Grandis z pojedynczym wentylatorem podczas niewymagającej pracy jest praktycznie bezgłośny, jego obroty wówczas oscylują w okolicy ~500rpm. Delikatny szmerek słychać przy dwóch coolerach, ale umieszczone w obudowie oddalonej o metr będą również bezgłośne. Podczas maksymalnego obciążenia obroty wentylatorów wzrastały do poziomu ~1100rpm. Przy jednym wentylatorze hałas był na niskim poziomie, przy dwóch już nieco bardziej się zintensyfikował.
Podsumowanie
Grandis wyszedł z pojedynku ze swoimi mocnymi rywalami bez kompleksów. Trudno oczywiście liczyć aby ich pokonał, zważywszy że cena liderów to sporo ponad 300 zł za sztukę. Wydajnościowo daje radę, oferując bezproblemowe chłodzenie także mocno overclokowanych procesorów, włącznie z Core i7. Jeśli cenicie sobie ciszę, będziecie zadowoleni. Podczas obciążenia hałas jest na niskim poziomie, zwłaszcza z jednym wentylatorem, który wystarczyć powinien w typowych zastosowaniach. Podczas nie wymagających zadań Grandisa XE1236 praktycznie nie usłyszycie.
Mimo dużych gabarytów konstrukcja radiatora została tak przygotowana, że nie zablokuje ona dostępu do nawet bardzo wysokich radiatorów modułów pamięci. Wszystkie cztery sloty w płycie głównej są dostępne.
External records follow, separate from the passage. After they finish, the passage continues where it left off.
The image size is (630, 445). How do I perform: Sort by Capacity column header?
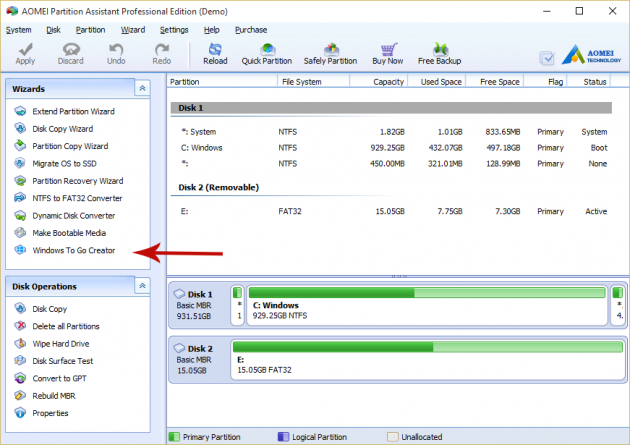click(384, 81)
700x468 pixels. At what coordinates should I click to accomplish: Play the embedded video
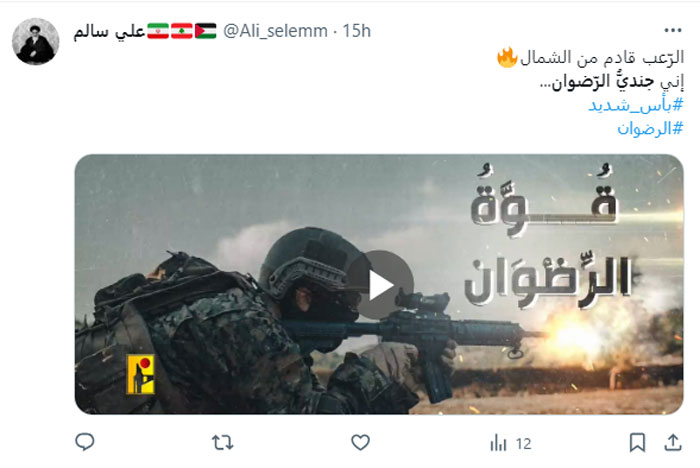point(379,285)
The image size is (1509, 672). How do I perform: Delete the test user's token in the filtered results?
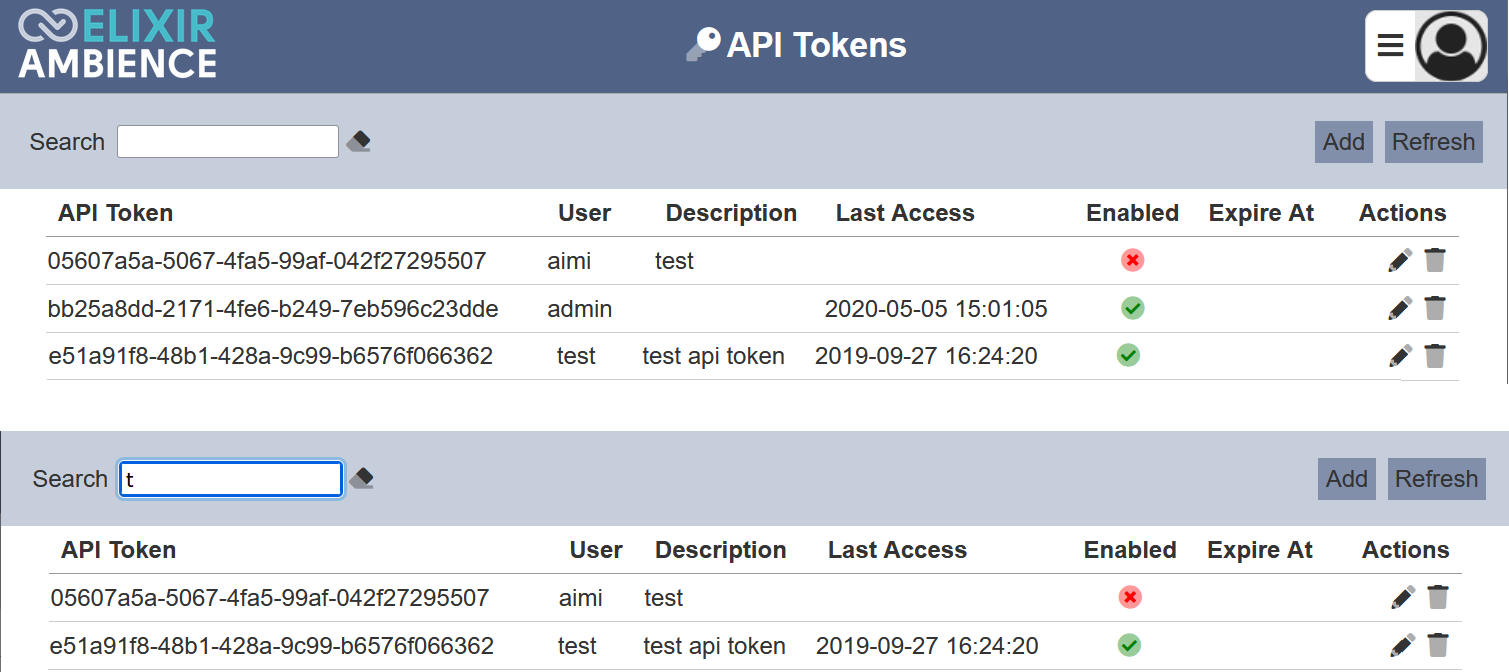tap(1438, 645)
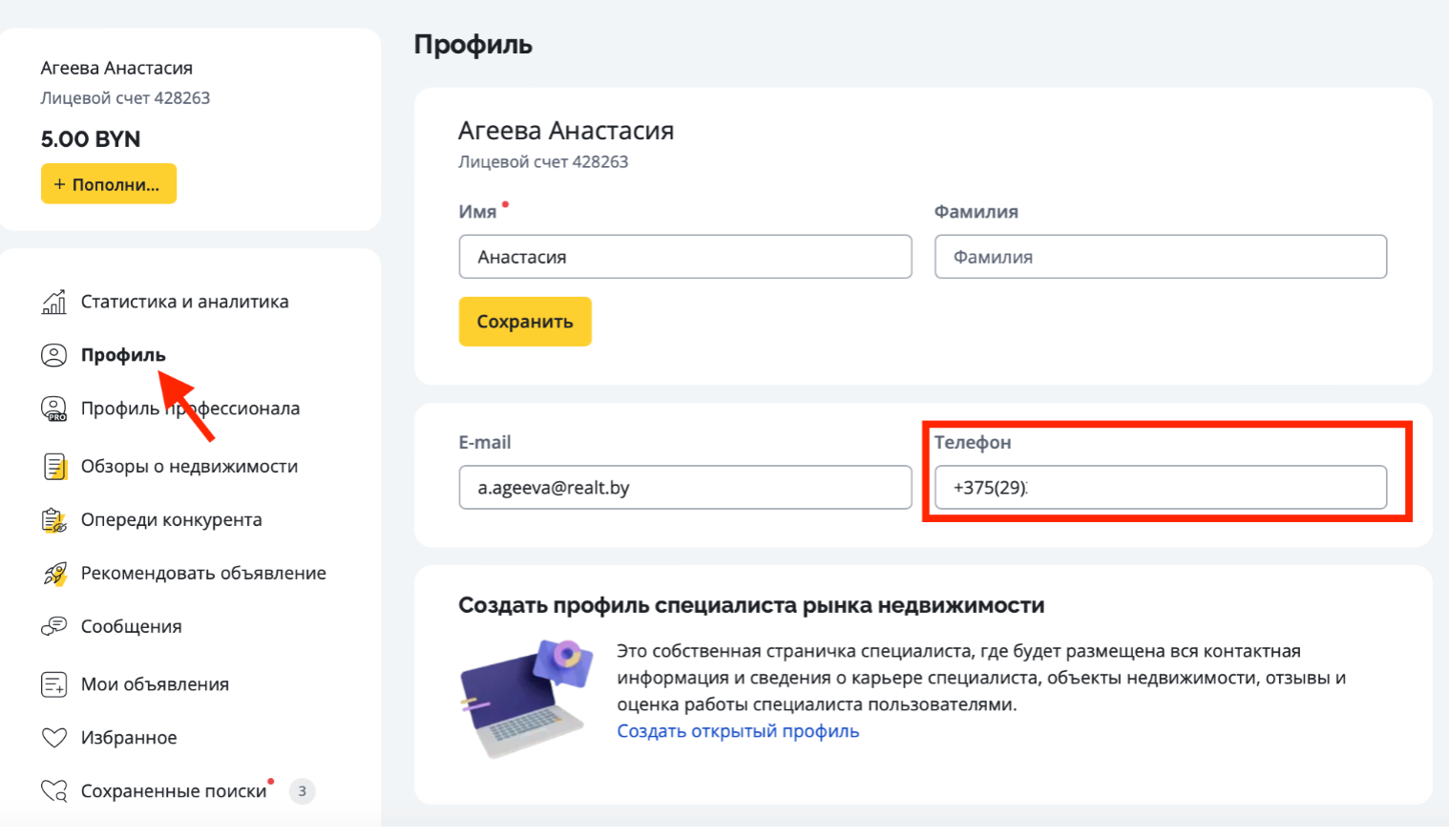The height and width of the screenshot is (840, 1449).
Task: Click the Избранное heart icon
Action: tap(54, 738)
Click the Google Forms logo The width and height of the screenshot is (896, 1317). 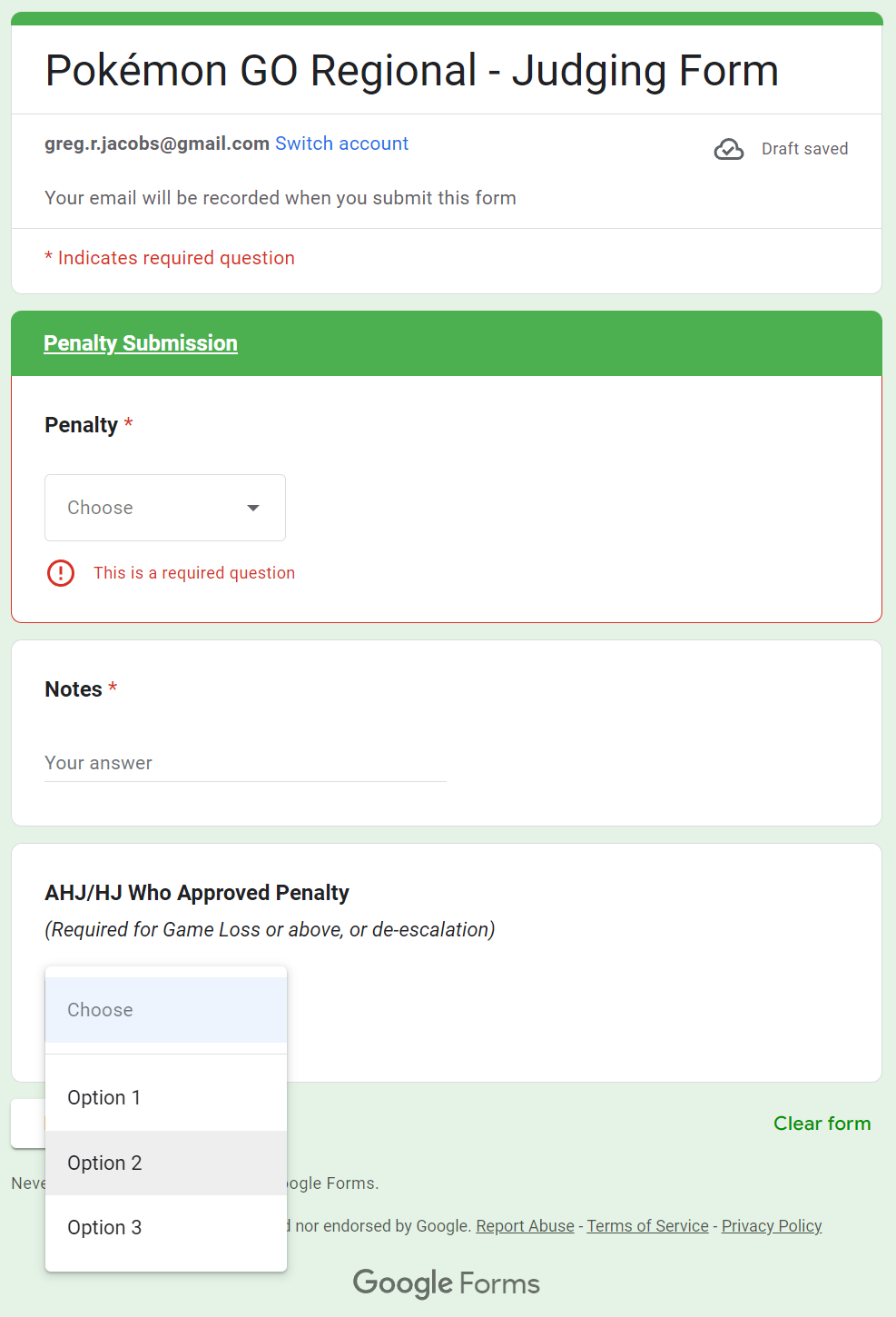[447, 1283]
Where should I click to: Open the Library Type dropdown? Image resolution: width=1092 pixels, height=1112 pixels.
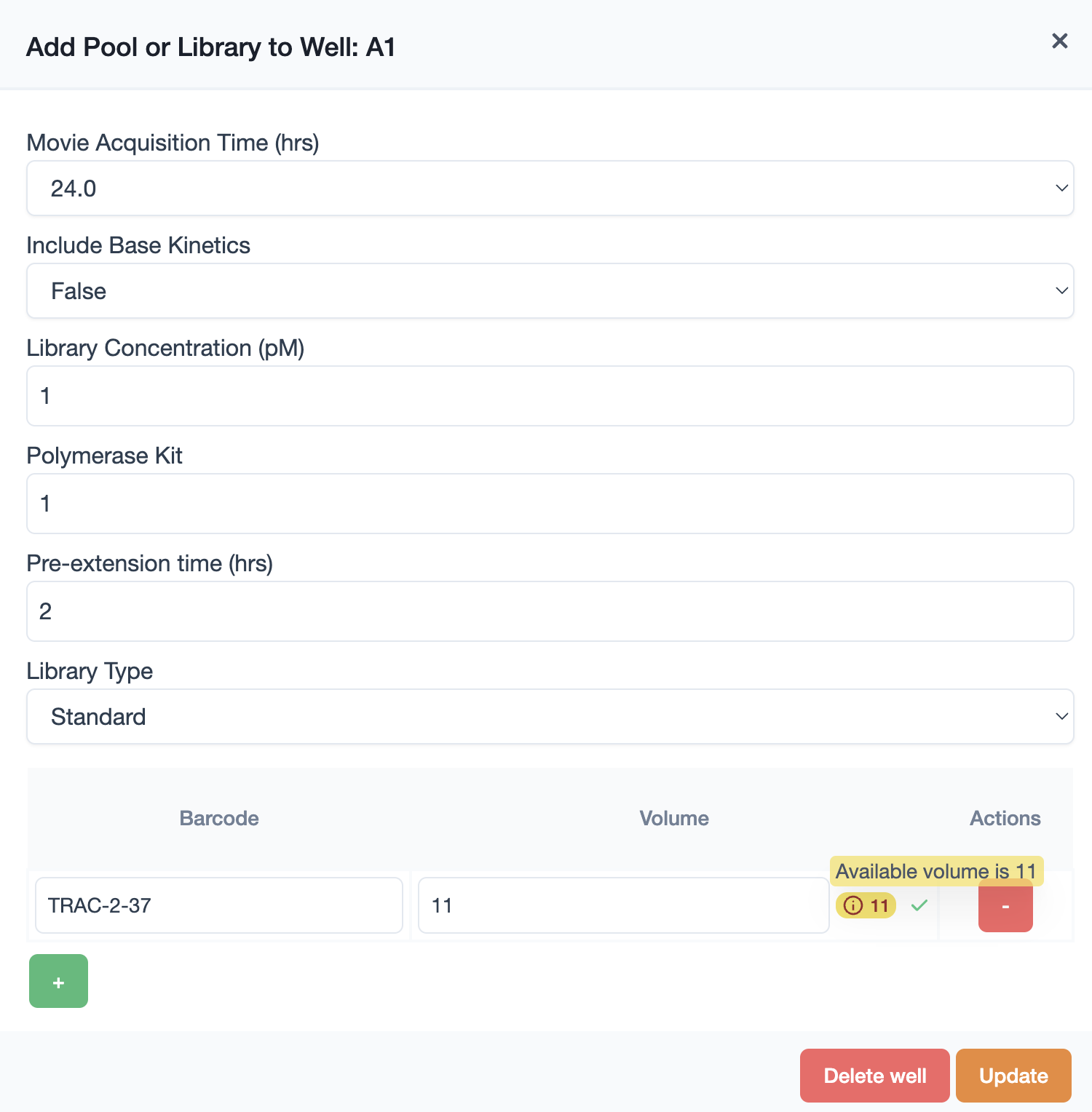point(550,717)
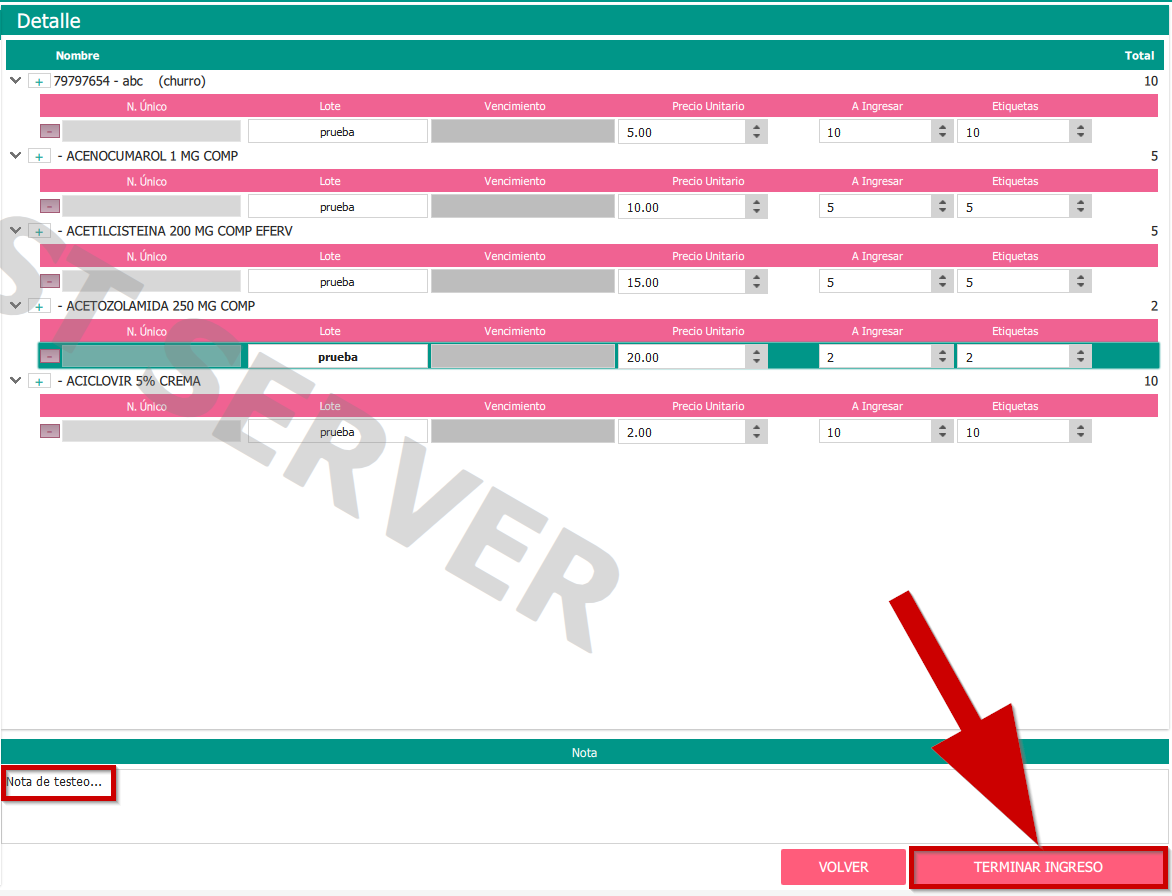Click the Precio Unitario field showing 20.00
The image size is (1172, 896).
682,357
Montaż jest względnie prosty, choć pewne etapy można by bardziej usprawnić. Gorzej wypada demontaż, wspomniane małe gumowe opaski wyjątkowo trudno wchodzą z metalowych kołków. Ten patent trochę nie wyszedł producentowi chłodzenia. Sugerowana cena detaliczna chłodzenia to 149 zł, jednak można go nabyć poniżej tej kwoty. Jeśli przymierzacie wymianę jednostki chłodzącej na ciepłe wakacje, a wymiary tego "maleństwa" Was i Waszej obudowy nie przerażą, warto go mieć na uwadze przy takiej zmianie.